Máximo Hernández Sánchez (11 August 1945 – 22 March 2020) was a Spanish footballer who played as a central defender, and a coach.

Playing career
Born in Madrid, Hernández graduated with Real Madrid's youth setup, and moved to neighbouring Rayo Vallecano in the 1965 summer. He made his professional debut on 5 September of that year, playing the full 90 minutes in a 3–0 Segunda División home win against CD Badajoz.

In 1968 Hernández joined Celta de Vigo, also in the second level. He contributed with 19 matches during his first season, as his side was promoted to La Liga, and made his debut in the category on 14 September 1969, in a 1–2 away loss against Real Sociedad.

In 1970 Hernández moved to fellow league team Sporting de Gijón.

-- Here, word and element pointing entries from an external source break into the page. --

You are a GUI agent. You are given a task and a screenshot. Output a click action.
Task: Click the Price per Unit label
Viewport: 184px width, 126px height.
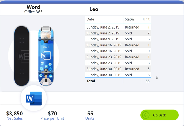pyautogui.click(x=52, y=118)
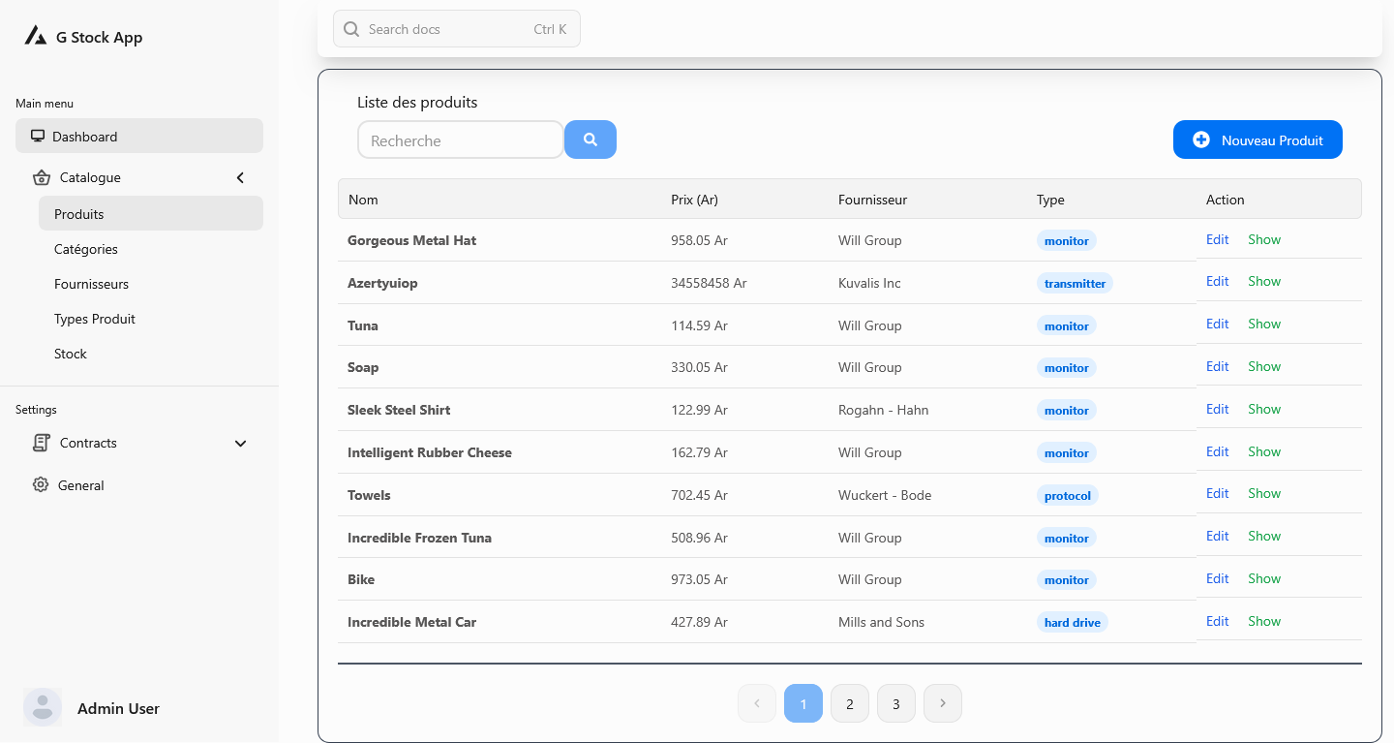Image resolution: width=1394 pixels, height=743 pixels.
Task: Go to next page with right chevron
Action: (x=943, y=703)
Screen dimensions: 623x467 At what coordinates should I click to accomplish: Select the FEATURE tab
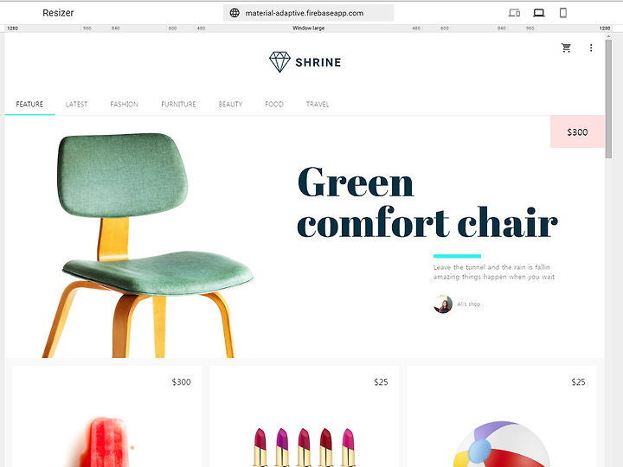pos(29,105)
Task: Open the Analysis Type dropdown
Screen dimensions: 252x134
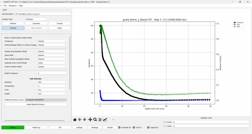Action: (x=36, y=19)
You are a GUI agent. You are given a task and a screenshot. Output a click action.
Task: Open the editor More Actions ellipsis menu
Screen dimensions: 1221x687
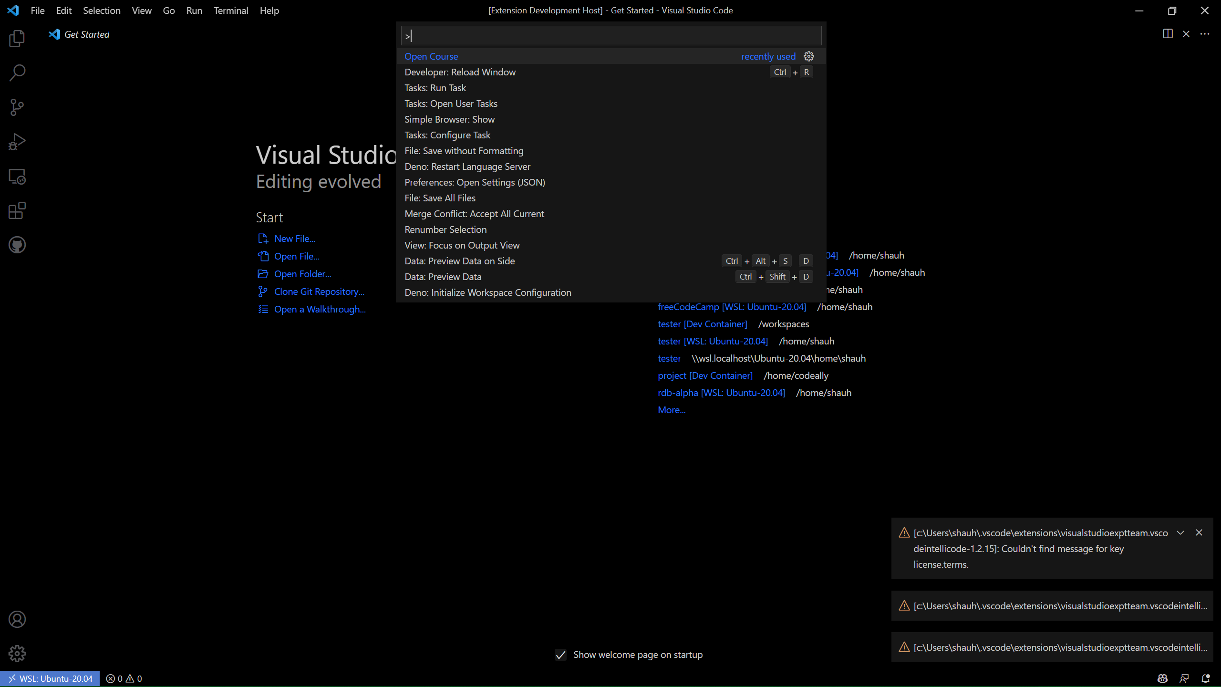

After appearing regularly over the course of two full seasons, he returned to his first senior club Rayo, being an undisputed starter for the side.

Hernández signed for CD Eldense in 1974, and retired with the club in the following year at the age of 29.

Post-playing career
Immediately after retiring Hernández took up coaching, starting with RCD Carabanchel. After stints at Atlético Madrid B, AD Ceuta and Albacete Balompié, he was appointed manager of Getafe Deportivo in the second level on 5 July 1981.

In the 1983 summer Hernández was named Rayo Vallecano manager, but was dismissed after only eight matches in charge. He subsequently managed CDC Moscardó, taking the side from the regional leagues to Segunda División B.

On 19 March 1997 Hernández returned to Rayo, with his side seriously threatened with relegation. After failing to save the club from the drop, he stepped down in June, but was again appointed manager in March of the following year.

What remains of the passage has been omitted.